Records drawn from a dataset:
##########

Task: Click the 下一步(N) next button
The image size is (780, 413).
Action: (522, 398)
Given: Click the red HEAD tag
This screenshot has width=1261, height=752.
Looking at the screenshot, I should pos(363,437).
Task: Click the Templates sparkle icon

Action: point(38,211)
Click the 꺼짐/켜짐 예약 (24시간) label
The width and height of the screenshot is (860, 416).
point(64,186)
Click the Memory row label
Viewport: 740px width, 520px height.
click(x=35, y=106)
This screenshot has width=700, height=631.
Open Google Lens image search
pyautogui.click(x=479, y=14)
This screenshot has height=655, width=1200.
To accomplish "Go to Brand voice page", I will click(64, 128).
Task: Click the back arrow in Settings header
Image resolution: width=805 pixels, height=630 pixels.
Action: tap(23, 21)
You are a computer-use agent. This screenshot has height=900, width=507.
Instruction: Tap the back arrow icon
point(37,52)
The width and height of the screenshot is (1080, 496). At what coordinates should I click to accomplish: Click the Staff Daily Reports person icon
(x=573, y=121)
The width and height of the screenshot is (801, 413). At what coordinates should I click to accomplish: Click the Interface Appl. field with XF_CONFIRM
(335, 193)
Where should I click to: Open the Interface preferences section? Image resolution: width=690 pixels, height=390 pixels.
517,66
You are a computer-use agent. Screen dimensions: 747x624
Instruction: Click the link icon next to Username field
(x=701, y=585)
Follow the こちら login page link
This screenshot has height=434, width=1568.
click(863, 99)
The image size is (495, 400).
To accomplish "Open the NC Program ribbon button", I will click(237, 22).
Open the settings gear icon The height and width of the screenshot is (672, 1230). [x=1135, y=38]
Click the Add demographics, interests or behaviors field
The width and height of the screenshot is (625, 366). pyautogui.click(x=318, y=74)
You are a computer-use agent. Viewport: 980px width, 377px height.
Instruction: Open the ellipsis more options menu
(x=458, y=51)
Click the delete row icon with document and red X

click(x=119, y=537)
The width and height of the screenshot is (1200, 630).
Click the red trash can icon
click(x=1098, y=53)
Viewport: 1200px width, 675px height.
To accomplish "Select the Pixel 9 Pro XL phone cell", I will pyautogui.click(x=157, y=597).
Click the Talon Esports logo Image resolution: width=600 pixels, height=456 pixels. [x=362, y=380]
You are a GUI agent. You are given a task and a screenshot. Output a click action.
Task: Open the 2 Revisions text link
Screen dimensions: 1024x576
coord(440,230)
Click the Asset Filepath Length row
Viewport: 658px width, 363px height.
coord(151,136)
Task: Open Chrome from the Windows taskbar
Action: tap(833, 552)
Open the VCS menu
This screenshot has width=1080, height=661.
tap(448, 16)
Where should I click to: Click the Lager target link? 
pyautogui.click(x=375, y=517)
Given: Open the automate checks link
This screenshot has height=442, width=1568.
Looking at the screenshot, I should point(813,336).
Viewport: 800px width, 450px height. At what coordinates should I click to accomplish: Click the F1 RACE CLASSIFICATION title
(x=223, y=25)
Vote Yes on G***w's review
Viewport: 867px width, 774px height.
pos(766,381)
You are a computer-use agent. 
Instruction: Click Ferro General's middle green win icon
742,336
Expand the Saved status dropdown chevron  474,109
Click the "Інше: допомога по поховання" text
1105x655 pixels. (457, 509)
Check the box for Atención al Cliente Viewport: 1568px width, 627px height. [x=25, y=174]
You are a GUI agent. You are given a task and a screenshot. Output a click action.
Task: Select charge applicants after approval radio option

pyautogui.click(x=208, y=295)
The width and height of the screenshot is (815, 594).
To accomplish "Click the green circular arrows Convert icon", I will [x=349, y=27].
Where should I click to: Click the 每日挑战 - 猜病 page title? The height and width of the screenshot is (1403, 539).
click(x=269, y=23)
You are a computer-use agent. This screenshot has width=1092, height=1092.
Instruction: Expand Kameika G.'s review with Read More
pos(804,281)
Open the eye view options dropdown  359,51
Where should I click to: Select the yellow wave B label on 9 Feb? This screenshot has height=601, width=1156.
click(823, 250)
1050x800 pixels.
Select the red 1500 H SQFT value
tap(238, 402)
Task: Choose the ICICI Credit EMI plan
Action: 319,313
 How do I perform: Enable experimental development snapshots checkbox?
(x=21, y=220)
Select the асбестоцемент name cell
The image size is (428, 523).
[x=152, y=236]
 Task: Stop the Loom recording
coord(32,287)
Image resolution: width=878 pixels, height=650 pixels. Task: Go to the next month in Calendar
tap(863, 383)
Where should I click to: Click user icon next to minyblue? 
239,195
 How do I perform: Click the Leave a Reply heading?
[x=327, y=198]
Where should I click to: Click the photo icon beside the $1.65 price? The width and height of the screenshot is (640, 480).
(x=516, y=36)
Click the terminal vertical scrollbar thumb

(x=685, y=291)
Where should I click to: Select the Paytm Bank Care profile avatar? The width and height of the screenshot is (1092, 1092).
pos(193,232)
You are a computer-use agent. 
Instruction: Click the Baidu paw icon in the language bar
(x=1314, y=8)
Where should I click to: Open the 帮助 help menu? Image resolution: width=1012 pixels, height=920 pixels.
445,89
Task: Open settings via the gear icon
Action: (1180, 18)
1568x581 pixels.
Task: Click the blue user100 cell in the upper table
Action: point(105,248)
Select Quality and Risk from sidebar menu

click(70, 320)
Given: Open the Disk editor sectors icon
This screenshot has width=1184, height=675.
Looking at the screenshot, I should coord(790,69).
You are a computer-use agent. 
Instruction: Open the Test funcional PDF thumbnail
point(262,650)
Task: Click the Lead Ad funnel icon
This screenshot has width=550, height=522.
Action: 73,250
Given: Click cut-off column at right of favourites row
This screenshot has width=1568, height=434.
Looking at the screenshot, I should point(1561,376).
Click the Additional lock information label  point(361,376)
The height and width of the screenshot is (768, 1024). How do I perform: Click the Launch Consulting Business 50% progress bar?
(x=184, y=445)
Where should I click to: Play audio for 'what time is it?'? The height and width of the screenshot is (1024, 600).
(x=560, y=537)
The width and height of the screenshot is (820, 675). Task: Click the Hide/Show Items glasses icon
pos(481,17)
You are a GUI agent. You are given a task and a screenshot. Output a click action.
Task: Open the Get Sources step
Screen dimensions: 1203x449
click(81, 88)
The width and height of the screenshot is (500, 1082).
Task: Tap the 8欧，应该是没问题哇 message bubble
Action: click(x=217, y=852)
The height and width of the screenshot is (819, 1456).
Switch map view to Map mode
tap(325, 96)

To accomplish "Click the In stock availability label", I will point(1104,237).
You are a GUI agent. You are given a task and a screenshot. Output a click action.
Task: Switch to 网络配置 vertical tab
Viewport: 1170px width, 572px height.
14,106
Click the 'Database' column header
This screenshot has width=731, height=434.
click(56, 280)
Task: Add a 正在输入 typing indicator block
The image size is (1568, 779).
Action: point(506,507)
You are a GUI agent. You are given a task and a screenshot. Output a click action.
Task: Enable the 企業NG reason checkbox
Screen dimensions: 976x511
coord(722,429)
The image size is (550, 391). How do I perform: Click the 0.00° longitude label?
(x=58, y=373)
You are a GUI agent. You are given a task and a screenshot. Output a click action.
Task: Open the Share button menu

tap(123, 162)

##########

About this exercise:
Repeat the data exactly, with every line included.

Written reply:
Task: Click the 下一步(N) next button
The image size is (780, 413).
Action: (522, 398)
Given: Click the red HEAD tag
This screenshot has width=1261, height=752.
Looking at the screenshot, I should pos(363,437).
Task: Click the Templates sparkle icon

Action: point(38,211)
Click the 꺼짐/켜짐 예약 (24시간) label
The width and height of the screenshot is (860, 416).
point(64,186)
Click the Memory row label
Viewport: 740px width, 520px height.
click(x=35, y=106)
This screenshot has width=700, height=631.
Open Google Lens image search
pyautogui.click(x=479, y=14)
This screenshot has height=655, width=1200.
To accomplish "Go to Brand voice page", I will click(64, 128).
Task: Click the back arrow in Settings header
Image resolution: width=805 pixels, height=630 pixels.
Action: tap(23, 21)
You are a computer-use agent. This screenshot has height=900, width=507.
Instruction: Tap the back arrow icon
point(37,52)
The width and height of the screenshot is (1080, 496). At what coordinates should I click to accomplish: Click the Staff Daily Reports person icon
(x=573, y=121)
The width and height of the screenshot is (801, 413). At what coordinates should I click to accomplish: Click the Interface Appl. field with XF_CONFIRM
(335, 193)
Where should I click to: Open the Interface preferences section? Image resolution: width=690 pixels, height=390 pixels.
517,66
You are a computer-use agent. Screen dimensions: 747x624
Instruction: Click the link icon next to Username field
(x=701, y=585)
Follow the こちら login page link
This screenshot has height=434, width=1568.
click(863, 99)
The image size is (495, 400).
To accomplish "Open the NC Program ribbon button", I will click(237, 22).
Open the settings gear icon The height and width of the screenshot is (672, 1230). [x=1135, y=38]
Click the Add demographics, interests or behaviors field
The width and height of the screenshot is (625, 366). pyautogui.click(x=318, y=74)
You are a computer-use agent. Viewport: 980px width, 377px height.
Instruction: Open the ellipsis more options menu
(x=458, y=51)
Click the delete row icon with document and red X

click(x=119, y=537)
The width and height of the screenshot is (1200, 630).
Click the red trash can icon
click(x=1098, y=53)
Viewport: 1200px width, 675px height.
To accomplish "Select the Pixel 9 Pro XL phone cell", I will pyautogui.click(x=157, y=597).
Click the Talon Esports logo Image resolution: width=600 pixels, height=456 pixels. [x=362, y=380]
You are a GUI agent. You are given a task and a screenshot. Output a click action.
Task: Open the 2 Revisions text link
Screen dimensions: 1024x576
coord(440,230)
Click the Asset Filepath Length row
Viewport: 658px width, 363px height.
coord(151,136)
Task: Open Chrome from the Windows taskbar
Action: tap(833, 552)
Open the VCS menu
This screenshot has width=1080, height=661.
tap(448, 16)
Where should I click to: Click the Lager target link? 
pyautogui.click(x=375, y=517)
Given: Open the automate checks link
This screenshot has height=442, width=1568.
Looking at the screenshot, I should point(813,336).
Viewport: 800px width, 450px height. At what coordinates should I click to accomplish: Click the F1 RACE CLASSIFICATION title
(x=223, y=25)
Vote Yes on G***w's review
Viewport: 867px width, 774px height.
pos(766,381)
You are a computer-use agent. 
Instruction: Click Ferro General's middle green win icon
742,336
Expand the Saved status dropdown chevron  474,109
Click the "Інше: допомога по поховання" text
1105x655 pixels. (457, 509)
Check the box for Atención al Cliente Viewport: 1568px width, 627px height. [x=25, y=174]
You are a GUI agent. You are given a task and a screenshot. Output a click action.
Task: Select charge applicants after approval radio option

pyautogui.click(x=208, y=295)
The width and height of the screenshot is (815, 594).
To accomplish "Click the green circular arrows Convert icon", I will [x=349, y=27].
Where should I click to: Click the 每日挑战 - 猜病 page title? The height and width of the screenshot is (1403, 539).
click(x=269, y=23)
You are a computer-use agent. This screenshot has width=1092, height=1092.
Instruction: Expand Kameika G.'s review with Read More
pos(804,281)
Open the eye view options dropdown  359,51
Where should I click to: Select the yellow wave B label on 9 Feb? This screenshot has height=601, width=1156.
click(823, 250)
1050x800 pixels.
Select the red 1500 H SQFT value
tap(238, 402)
Task: Choose the ICICI Credit EMI plan
Action: 319,313
 How do I perform: Enable experimental development snapshots checkbox?
(x=21, y=220)
Select the асбестоцемент name cell
The image size is (428, 523).
[x=152, y=236]
 Task: Stop the Loom recording
coord(32,287)
Image resolution: width=878 pixels, height=650 pixels. Task: Go to the next month in Calendar
tap(863, 383)
Where should I click to: Click user icon next to minyblue? 
239,195
 How do I perform: Click the Leave a Reply heading?
[x=327, y=198]
Where should I click to: Click the photo icon beside the $1.65 price? The width and height of the screenshot is (640, 480).
(x=516, y=36)
Click the terminal vertical scrollbar thumb

(x=685, y=291)
Where should I click to: Select the Paytm Bank Care profile avatar? The width and height of the screenshot is (1092, 1092).
pos(193,232)
You are a computer-use agent. 
Instruction: Click the Baidu paw icon in the language bar
(x=1314, y=8)
Where should I click to: Open the 帮助 help menu? Image resolution: width=1012 pixels, height=920 pixels.
445,89
Task: Open settings via the gear icon
Action: (1180, 18)
1568x581 pixels.
Task: Click the blue user100 cell in the upper table
Action: point(105,248)
Select Quality and Risk from sidebar menu

click(70, 320)
Given: Open the Disk editor sectors icon
This screenshot has width=1184, height=675.
Looking at the screenshot, I should coord(790,69).
You are a computer-use agent. 
Instruction: Open the Test funcional PDF thumbnail
point(262,650)
Task: Click the Lead Ad funnel icon
This screenshot has width=550, height=522.
Action: 73,250
Given: Click cut-off column at right of favourites row
This screenshot has width=1568, height=434.
Looking at the screenshot, I should point(1561,376).
Click the Additional lock information label  point(361,376)
The height and width of the screenshot is (768, 1024). How do I perform: Click the Launch Consulting Business 50% progress bar?
(x=184, y=445)
Where should I click to: Play audio for 'what time is it?'? The height and width of the screenshot is (1024, 600).
(x=560, y=537)
The width and height of the screenshot is (820, 675). Task: Click the Hide/Show Items glasses icon
pos(481,17)
You are a GUI agent. You are given a task and a screenshot. Output a click action.
Task: Open the Get Sources step
Screen dimensions: 1203x449
click(81, 88)
The width and height of the screenshot is (500, 1082).
Task: Tap the 8欧，应该是没问题哇 message bubble
Action: click(x=217, y=852)
The height and width of the screenshot is (819, 1456).
Switch map view to Map mode
tap(325, 96)

To accomplish "Click the In stock availability label", I will point(1104,237).
You are a GUI agent. You are given a task and a screenshot. Output a click action.
Task: Switch to 网络配置 vertical tab
Viewport: 1170px width, 572px height.
14,106
Click the 'Database' column header
This screenshot has width=731, height=434.
click(56, 280)
Task: Add a 正在输入 typing indicator block
The image size is (1568, 779).
Action: point(506,507)
You are a GUI agent. You are given a task and a screenshot. Output a click action.
Task: Enable the 企業NG reason checkbox
Screen dimensions: 976x511
coord(722,429)
The image size is (550, 391). How do I perform: Click the 0.00° longitude label?
(x=58, y=373)
You are a GUI agent. You are given a task and a screenshot. Output a click action.
Task: Open the Share button menu

tap(123, 162)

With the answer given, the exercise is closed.